■ Artikel
+++

Baca berita tanpa iklan. Gabung Kompas.com+

Buntut Tarif Trump, Pembeli AS Mulai Hentikan Pesanan Produk Garmen dari Bangladesh 

Baca di App
Lihat Foto
AFP/REHMAN ASAD
Peraih Nobel perdamaian asal Bangladesh Muhammad Yunus berbicara kepada media saat bersiap untuk pergi setelah mengajukan banding untuk perpanjangan jaminannya di Pengadilan Banding Buruh di Dhaka pada 3 Maret 2024. Para pemimpin mahasiswa di Bangladesh pada 5 Agustus menuntut peraih Nobel Muhammad Yunus untuk memimpin pemerintahan sementara, sehari setelah militer mengambil alih kendali saat demonstrasi massa memaksa penguasa lama Sheikh Hasina meninggalkan negara itu.
|
Editor: Irawan Sapto Adhi

KOMPAS.com - Pelaku usaha asal Amerika Serikat (AS) mulai menghentikan pesanan produk garmen dari Bangladesh.

Hal itu terjadi setelah Presiden AS  Donald Trump mengumumkan akan memberlakukan tarif impor baru pada Rabu (9/4/2025).

Bangladesh adalah negara produsen garmen terbesar kedua di dunia. Produk tekstil dan garmen juga menjadi penyumbang sekitar 80 persen dari keseluruhan ekspor Bangladesh.

Industri ini padahal baru bergeliat kembali setelah terpukul adanya revolusi pemerintah oleh mahasiswa setahun yang lalu.

Baca berita tanpa iklan. Gabung Kompas.com+

Kini, produk garmen Bangladesh harus menghadapi kenyataan pahit dihantam tarif baru Trump sebesar 37 persen.

Selain itu, Donald Trump akan menaikkan bea masuk menjadi 16 persen untuk produk kapas.

Lantas, seperti apa respons pemerintah dan kondisi para produsen di Bangladesh setelah para pembeli AS meminta menghentikan pengiriman?

Baca juga: Trump Kenakan Tarif Impor 32 Persen ke Indonesia, Rumus Apa yang Dipakai?

Pemerintah Bangladesh minta penundaan pungutan

Kebijakan tarif Trump telah mendorong Pemerintah Bangladesh untuk memohon penundaan pungutan tersebut selama 3 bulan.

Pemimpin sementara Bangladesh Muhammad Yunus meminta negosiasi Trump dengan mengirimkan surat.

"Yunus menulis surat kepada Trump untuk meminta waktu tiga bulan agar pemerintah sementara dapat mengimplementasikan inisiatifnya untuk meningkatkan ekspor AS ke Bangladesh secara substansial,” kata Pemerintah Bangladesh dalam sebuah pernyataannya pada Senin (7/4/2025), dikutip dari AFP.

+++

■ Baris Data
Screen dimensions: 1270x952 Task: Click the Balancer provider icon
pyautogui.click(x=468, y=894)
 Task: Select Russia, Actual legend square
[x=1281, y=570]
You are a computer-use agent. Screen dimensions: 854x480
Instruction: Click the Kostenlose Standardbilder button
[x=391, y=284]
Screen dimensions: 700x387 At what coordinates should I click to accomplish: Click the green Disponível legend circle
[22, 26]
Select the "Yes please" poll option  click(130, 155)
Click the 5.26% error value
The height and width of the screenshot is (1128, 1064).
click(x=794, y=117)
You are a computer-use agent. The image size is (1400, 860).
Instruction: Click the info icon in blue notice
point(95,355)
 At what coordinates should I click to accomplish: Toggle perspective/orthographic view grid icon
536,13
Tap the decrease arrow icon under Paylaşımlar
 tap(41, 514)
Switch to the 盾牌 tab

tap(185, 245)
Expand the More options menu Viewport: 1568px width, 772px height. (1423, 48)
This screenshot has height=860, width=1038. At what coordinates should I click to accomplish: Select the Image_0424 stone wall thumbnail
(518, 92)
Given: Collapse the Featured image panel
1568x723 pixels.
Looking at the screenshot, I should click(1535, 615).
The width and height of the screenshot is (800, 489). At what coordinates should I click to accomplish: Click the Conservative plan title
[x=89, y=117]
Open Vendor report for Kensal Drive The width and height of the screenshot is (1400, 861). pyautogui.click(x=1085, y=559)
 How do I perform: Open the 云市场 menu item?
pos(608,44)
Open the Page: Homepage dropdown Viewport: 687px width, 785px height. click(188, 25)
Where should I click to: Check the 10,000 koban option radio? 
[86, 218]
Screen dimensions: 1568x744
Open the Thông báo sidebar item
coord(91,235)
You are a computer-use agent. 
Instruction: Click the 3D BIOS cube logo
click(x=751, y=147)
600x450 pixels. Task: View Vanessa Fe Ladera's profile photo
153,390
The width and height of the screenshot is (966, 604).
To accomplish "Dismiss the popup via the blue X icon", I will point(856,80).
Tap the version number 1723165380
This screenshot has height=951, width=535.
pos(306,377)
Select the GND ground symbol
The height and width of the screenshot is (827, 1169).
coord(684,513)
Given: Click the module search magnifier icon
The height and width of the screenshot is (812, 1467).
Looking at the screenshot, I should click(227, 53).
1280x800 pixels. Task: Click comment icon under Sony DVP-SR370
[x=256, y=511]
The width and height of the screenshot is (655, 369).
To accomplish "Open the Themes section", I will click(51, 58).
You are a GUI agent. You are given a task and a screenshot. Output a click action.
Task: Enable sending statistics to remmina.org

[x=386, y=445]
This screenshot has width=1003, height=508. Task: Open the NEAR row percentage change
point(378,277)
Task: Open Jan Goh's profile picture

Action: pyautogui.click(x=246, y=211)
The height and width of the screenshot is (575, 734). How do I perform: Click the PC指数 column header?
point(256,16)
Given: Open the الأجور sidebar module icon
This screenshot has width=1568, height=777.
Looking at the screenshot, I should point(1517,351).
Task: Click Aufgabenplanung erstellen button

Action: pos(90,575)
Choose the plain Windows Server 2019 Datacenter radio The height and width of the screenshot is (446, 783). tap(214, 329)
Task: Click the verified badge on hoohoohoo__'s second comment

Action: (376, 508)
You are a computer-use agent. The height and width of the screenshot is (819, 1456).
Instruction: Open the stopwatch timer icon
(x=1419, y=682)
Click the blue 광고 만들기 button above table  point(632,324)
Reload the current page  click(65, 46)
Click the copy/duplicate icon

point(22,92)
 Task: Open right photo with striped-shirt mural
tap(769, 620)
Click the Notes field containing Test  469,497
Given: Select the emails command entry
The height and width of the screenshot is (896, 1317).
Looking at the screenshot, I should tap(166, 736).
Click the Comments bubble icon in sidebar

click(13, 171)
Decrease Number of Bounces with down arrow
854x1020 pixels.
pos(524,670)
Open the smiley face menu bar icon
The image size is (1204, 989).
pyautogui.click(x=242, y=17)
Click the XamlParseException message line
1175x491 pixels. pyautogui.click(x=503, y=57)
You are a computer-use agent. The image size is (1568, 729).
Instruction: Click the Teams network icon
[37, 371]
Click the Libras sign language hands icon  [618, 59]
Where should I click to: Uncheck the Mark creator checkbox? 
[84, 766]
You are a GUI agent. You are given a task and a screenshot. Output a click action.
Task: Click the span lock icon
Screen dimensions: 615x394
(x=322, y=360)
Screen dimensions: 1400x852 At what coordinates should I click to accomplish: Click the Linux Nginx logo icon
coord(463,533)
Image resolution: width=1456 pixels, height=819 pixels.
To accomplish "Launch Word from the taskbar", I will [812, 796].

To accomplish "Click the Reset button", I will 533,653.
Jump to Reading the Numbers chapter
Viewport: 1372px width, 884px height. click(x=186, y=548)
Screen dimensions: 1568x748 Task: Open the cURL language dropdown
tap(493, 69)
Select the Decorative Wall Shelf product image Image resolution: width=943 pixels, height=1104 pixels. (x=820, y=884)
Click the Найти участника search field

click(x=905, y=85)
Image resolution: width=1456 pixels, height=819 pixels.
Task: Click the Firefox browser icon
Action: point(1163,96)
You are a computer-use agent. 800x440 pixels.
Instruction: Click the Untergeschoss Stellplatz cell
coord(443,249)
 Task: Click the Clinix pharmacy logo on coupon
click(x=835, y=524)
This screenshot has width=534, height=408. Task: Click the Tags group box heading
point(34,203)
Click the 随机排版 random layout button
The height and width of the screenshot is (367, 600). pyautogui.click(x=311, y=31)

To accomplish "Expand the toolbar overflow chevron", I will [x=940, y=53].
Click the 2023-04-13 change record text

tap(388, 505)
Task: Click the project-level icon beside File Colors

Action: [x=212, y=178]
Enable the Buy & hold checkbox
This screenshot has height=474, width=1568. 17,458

+++

■ Tindakan yang Diperlukan
1. Jawablah pertanyaan berikut berdasarkan artikel tentang tarif Trump dan garmen Bangladesh.
(a) Berapa besar tarif baru Trump yang dikenakan pada produk garmen Bangladesh?
(b) Berapa persen dari keseluruhan ekspor Bangladesh yang disumbang oleh produk tekstil dan garmen?
(c) Berapa lama penundaan pungutan yang dimohon oleh Pemerintah Bangladesh?
2. Sambunglah artikel tentang tarif Trump dan garmen Bangladesh, mulai setelah kalimat terakhir yang ditampilkan.

■ Hasil Latihan
1.
(a) 37 persen.
(b) Sekitar 80 persen.
(c) Tiga bulan.

2.
Produk-produk ekspor yang dimaksud meliputi kapas, gandum, jagung, dan kedelai yang akan memberikan keuntungan bagi para petani AS.

Pemerintah Bangladesh juga siap mengambil semua tindakan yang diperlukan untuk mendukung penuh agenda perdagangan AS.

Baca juga: Besaran Tarif Impor Donald Trump Tuai Sorotan, Disebut Mirip Perhitungan AI

Produsen kehilangan pembeli

Dampak kebijakan tarif Trump nyatanya langsung terasa bagi para produsen garmen.

Direktur pelaksana Essensor Footwear and Leather Products, Mohammad Mushfiqur Rahman, mengaku telah kehilangan salah satu pembelinya.

Melalui surat, pembeli meminta Rahman untuk menghentikan pengiriman produk. Padahal, pembeli tersebut sudah lama berlangganan produk miliknya.

“Pembeli saya menghentikan pengiriman barang-barang kulit, termasuk tas, ikat pinggang, dan dompet senilai Rp 5 miliar pada hari Minggu (6/4/2025),” kata Rahman.

Perusahaannya telah beroperasi sejak 2008 dengan pengiriman barang rata-rata senilai Rp 1,6 miliar ke AS setiap bulannya.

Baca juga: Pulau Tak Berpenghuni Dekat Antartika Juga Terkena Tarif Impor Trump

Tahun lalu, Bangladesh mampu mengekspor barang sekitar Rp 140 triliun ke Amerika Serikat dengan Rp 123,7 triliun di antaranya berasal dari sektor garmen siap pakai.

Saifur Rahman, CEO produsen garmen siap pakai Wikitex-BD juga mengalami hal yang sama.

Pembelinya telah meminta penghentian pengiriman senilai Rp 2,5 miliar. 

“Pembeli saya dari AS tidak mungkin membebankan biaya tambahan ini kepada klien mereka, jadi kami harus menurunkan harga,” kata Rahman.

Asosiasi Produsen dan Eksportir Garmen Bangladesh (BGMEA), Md Anwar Hossain, yang ditunjuk pemerintah mengirimkan surat kepada pembeli AS, meminta para produsen untuk bersabar dan memohon pengertiannya atas situasi yang sedang terjadi.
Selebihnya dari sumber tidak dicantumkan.